The term “transformer” doesn’t have a fully precise definition, but in general is used to refer to any neural sequence-to-sequence model where the only interaction between positions is through a sequence of multi-head attention layers that iteratively update a central embedding called a residual stream by addition.

Each attention head operates on a lower-dimensional linear projection of the residual stream embedding. The sum of the outputs of all heads in an attention layer are embedded (via another linear map) back into the residual stream.
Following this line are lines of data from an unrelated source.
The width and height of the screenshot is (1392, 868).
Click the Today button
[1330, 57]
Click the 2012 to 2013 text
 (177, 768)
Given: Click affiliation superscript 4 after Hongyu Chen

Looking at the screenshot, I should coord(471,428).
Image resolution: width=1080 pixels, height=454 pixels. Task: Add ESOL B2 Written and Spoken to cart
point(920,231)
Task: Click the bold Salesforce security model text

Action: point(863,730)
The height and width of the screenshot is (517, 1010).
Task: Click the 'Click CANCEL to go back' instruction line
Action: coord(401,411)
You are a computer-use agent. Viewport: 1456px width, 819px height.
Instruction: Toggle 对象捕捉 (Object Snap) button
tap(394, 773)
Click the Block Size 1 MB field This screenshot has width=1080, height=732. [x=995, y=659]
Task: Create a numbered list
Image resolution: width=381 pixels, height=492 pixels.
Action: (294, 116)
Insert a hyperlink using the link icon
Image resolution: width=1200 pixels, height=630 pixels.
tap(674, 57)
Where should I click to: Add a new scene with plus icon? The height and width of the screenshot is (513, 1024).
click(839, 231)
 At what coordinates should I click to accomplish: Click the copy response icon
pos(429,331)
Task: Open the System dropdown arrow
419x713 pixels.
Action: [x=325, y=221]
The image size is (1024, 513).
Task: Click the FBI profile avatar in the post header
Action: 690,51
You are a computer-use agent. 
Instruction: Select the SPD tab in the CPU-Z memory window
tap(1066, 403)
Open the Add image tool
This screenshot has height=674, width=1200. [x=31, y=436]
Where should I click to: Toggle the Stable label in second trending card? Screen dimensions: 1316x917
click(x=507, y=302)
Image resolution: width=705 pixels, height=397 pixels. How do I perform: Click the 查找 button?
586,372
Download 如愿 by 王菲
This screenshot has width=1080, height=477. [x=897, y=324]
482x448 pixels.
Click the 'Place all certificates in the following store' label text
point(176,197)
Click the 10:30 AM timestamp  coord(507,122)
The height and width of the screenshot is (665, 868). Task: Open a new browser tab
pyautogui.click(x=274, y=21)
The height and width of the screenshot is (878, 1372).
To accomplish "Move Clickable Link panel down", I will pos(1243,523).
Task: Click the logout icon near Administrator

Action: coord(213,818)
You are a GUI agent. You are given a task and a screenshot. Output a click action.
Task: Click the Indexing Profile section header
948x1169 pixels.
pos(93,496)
Transformers also include:

  • (In decoder-only models, which are now dominant) causal masking in the attention heads to prevent earlier positions in the sequence attending to later ones.
  • (For domains involving tokenisation, e.g. language), embedding/un-embedding layers at the start/end to map between the token space and the residual stream.
  • A positional encoding/embedding matrix, which is added to the residual stream immediately after the embedding layer.
  • Fully-connected MLP layers that process each position in the sequence separately and again write their outputs to the residual stream by addition. This is where a lot of the representational heavy lifting happens.
    • MLP layers are typically alternated with the attention layers, with one such pair known as a residual block.
  • Layer normalisation, which (much to the despair of interpretability researchers) screws with the nice almost-linearity of the whole network.